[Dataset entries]
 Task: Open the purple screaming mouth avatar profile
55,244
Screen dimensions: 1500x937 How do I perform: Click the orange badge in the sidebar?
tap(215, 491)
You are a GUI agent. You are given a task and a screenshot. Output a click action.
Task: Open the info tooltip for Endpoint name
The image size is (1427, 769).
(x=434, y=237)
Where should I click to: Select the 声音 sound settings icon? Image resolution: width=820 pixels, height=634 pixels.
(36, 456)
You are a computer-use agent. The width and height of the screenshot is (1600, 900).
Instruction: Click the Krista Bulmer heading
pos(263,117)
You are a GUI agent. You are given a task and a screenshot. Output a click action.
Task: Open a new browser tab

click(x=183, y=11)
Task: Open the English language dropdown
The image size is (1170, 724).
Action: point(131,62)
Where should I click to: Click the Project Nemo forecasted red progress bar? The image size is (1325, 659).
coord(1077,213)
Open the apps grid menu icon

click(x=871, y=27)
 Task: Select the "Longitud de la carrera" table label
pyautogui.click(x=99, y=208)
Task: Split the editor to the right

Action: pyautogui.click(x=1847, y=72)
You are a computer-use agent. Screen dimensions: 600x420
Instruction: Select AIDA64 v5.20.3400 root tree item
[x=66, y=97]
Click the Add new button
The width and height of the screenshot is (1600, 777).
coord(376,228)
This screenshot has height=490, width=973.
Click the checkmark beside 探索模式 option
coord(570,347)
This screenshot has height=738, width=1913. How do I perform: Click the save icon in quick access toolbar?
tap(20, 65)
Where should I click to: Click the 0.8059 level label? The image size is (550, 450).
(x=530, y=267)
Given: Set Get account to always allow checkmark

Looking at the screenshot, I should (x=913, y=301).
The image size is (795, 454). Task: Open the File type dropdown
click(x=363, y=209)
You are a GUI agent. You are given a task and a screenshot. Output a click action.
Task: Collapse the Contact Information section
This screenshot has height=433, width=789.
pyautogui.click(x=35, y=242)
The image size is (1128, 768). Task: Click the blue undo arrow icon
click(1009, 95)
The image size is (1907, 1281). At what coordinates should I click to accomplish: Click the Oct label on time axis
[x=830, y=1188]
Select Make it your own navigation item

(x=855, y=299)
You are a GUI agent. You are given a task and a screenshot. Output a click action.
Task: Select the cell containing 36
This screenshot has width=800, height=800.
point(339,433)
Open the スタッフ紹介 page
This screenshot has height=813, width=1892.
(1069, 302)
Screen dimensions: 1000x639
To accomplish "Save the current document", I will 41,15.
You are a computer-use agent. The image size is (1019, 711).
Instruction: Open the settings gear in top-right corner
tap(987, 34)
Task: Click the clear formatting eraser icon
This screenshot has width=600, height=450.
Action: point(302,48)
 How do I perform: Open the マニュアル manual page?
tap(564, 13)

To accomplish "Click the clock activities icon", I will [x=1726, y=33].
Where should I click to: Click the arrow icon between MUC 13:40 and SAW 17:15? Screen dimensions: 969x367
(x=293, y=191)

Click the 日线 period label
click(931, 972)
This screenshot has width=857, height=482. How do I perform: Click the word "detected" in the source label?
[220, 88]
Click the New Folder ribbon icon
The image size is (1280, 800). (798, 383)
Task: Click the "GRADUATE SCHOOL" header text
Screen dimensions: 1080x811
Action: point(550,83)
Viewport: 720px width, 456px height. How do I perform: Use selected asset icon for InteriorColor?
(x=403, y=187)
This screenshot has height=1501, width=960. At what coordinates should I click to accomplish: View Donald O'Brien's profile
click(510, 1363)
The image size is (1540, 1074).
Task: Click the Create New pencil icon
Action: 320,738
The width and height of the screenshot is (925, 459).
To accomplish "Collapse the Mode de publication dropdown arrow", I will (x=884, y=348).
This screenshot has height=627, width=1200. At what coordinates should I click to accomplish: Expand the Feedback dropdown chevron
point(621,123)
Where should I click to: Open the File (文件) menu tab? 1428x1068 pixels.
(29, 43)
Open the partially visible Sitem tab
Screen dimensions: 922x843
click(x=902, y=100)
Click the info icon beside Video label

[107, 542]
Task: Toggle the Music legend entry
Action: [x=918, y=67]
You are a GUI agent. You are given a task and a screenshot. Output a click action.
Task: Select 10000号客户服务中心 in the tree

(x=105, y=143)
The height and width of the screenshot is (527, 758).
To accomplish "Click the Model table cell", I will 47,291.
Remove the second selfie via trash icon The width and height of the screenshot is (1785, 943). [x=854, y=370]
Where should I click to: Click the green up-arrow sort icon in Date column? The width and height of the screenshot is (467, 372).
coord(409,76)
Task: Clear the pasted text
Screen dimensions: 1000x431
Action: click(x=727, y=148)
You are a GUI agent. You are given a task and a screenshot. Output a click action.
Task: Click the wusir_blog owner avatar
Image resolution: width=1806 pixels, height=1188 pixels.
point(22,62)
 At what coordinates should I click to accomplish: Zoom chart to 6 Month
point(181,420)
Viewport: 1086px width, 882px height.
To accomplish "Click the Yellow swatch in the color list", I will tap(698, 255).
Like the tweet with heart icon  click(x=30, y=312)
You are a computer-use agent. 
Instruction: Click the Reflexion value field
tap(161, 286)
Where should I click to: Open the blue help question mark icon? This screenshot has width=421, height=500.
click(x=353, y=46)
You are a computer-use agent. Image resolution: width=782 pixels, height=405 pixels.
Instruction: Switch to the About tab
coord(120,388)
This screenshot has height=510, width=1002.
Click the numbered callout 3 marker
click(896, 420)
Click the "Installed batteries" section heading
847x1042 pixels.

About this task:
Reproduce every line above containing "section".

Written solution:
Task: Collapse the Contact Information section
Click the "Installed batteries" section heading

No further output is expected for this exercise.